Berlin - Die Bundesregierung hat ihren Ton verschärft, aber sie bleibt weiter vorsichtig. Als „unverhältnismäßig hart“ bezeichnet Bundeskanzlerin Angela Merkel die Entscheidung der türkischen Staatsanwaltschaft, den Journalisten Deniz Yücel auf unbestimmte Zeit in Untersuchungshaft zu nehmen. Justizminister Heiko Maas erklärt, der Umgang mit dem Reporter sei „völlig unverhältnismäßig“. Vizekanzler und Außenminister Sigmar Gabriel spricht von „schwierigen Zeiten für die deutsch-türkischen Beziehungen“. Es sind Warnungen und Appelle. Was daraus folgt, bleibt zunächst vage.

„Wir werden uns weiter nachdrücklich für eine faire und rechtsstaatliche Behandlung Deniz Yücels einsetzen und hoffen, dass er bald seine Freiheit zurückerlangt“, sagt Merkel.

Im Hintergrund, so heißt es in der Regierung, liefen die Bemühungen um Yücel seit langem. Dass bei heiklen Fällen – auch etwas bei Entführungen im Ausland - keine Details veröffentlicht werden, ist nicht unüblich. Dies wird damit begründet, dass die Verhandlungen gefährdet werden könnten. Man habe sich mit den Rechtsanwälten Yücels und mit der Chefredaktion von Yücels Zeitung „Die Welt“ beraten, hat das Auswärtige Amt bislang lediglich bekannt gegeben. Die Botschaft in Ankara und das Konsulat in Istanbul seien mit dem Fall befasst. Einen Haken gibt es dabei: Die deutschen Diplomaten bekommen keinen Zugang zu Ermittlungsakten. Es handelt sich um ein international übliches Vorgehen. „Wir wissen deshalb aus eigener Anschauung nicht, was Herrn Yücel zur Last gelegt wird“, hat ein Sprecher Gabriels vor einigen Tagen gesagt.

Nun ist der Fall Yücel offenkundig kein rein juristischer, sondern ein politischer Fall. Der türkische Staatspräsident Recep Tayyip Erdogan wolle an Yücel ein Exempel statuieren, sagen Koalitionspolitiker. Journalisten sollten damit vor kritischer Berichterstattung abgeschreckt werden.

Ob die Kanzlerin bei Erdogan interveniert hat oder ob die Bemühungen auf anderen Ebenen laufen, ist bislang nicht bekannt.

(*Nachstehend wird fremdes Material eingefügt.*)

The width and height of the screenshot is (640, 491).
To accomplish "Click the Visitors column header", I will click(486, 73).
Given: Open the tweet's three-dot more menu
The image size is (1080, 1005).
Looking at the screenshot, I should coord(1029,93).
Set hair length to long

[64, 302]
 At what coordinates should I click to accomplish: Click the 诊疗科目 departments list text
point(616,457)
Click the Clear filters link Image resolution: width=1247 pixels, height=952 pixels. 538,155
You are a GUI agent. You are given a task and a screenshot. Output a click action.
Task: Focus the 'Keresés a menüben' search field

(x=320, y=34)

Die Druckmittel sind aus Sicht der Regierung endlich: Zwar ist Deutschland der wichtigste Handelspartner der Türkei, Sanktionen gelten in der Regierung allerdings als problematisch. Mehrere Bundestagsabgeordnete warnten davor, in der Debatte über den Umgang mit der Türkei verschiedene Themen miteinander zu vermischen. Dies gelte auch für das EU-Türkei-Abkommen, das Flüchtlinge etwa aus Syrien von der Weiterreise in die EU abhalten soll. „Wir brauchen die Türkei als Partner“, sagte Finanzstaatssekretär Jens Spahn im ZDF. „Wir haben mit der Türkei so enge, intensive, familiäre, menschliche, zivilgesellschaftliche Beziehungen wie mit keinem anderen Land auf der Welt“, heißt es im Auswärtigen Amt unter Verweis auf die 3,5 Millionen Türken, die in Deutschland leben.

Ein anderes Thema mischt sich allerdings auch bei den Politikern sehr wohl in den Fall Yücel: der erwartete Auftritt Erdogans in Deutschland, bei dem der Präsident bei den für seine umstrittene Verfassungsreform werben will, durch die er weitgehend zum türkischen Alleinherrscher würde. Über die Reform sollen die Türken im April in einer Volksabstimmung abstimmen. Erdogan solle nicht in Deutschland „für sein Kalifat werben“, schimpft der mecklenburg-vorpommersche Innenminister Lorenz Caffier (CDU). Der SPD-Außenpolitiker Niels Annen sagt, der Präsident solle nicht in Deutschland auftreten, solange nicht auch die Opposition Wahlkampf machen könne und Bürgerrechte in der Türkei – wie bei Yücel – gewahrt würden. Ein Verbot der Veranstaltung ist allerdings schwierig. Ein Hebel könnte allerdings die Einordnung des Referendums durch den Europäischen Rat sein, die Mitte März erwartet wird.

Denkbar ist, dass die Bundesregierung ihre Reaktion auf den Bericht als Verhandlungsmasse einsetzt. Der FDP-Politiker Wolfgang Kubicki etwa forderte ein Einreiseverbot für türkische Regierungsmitglieder.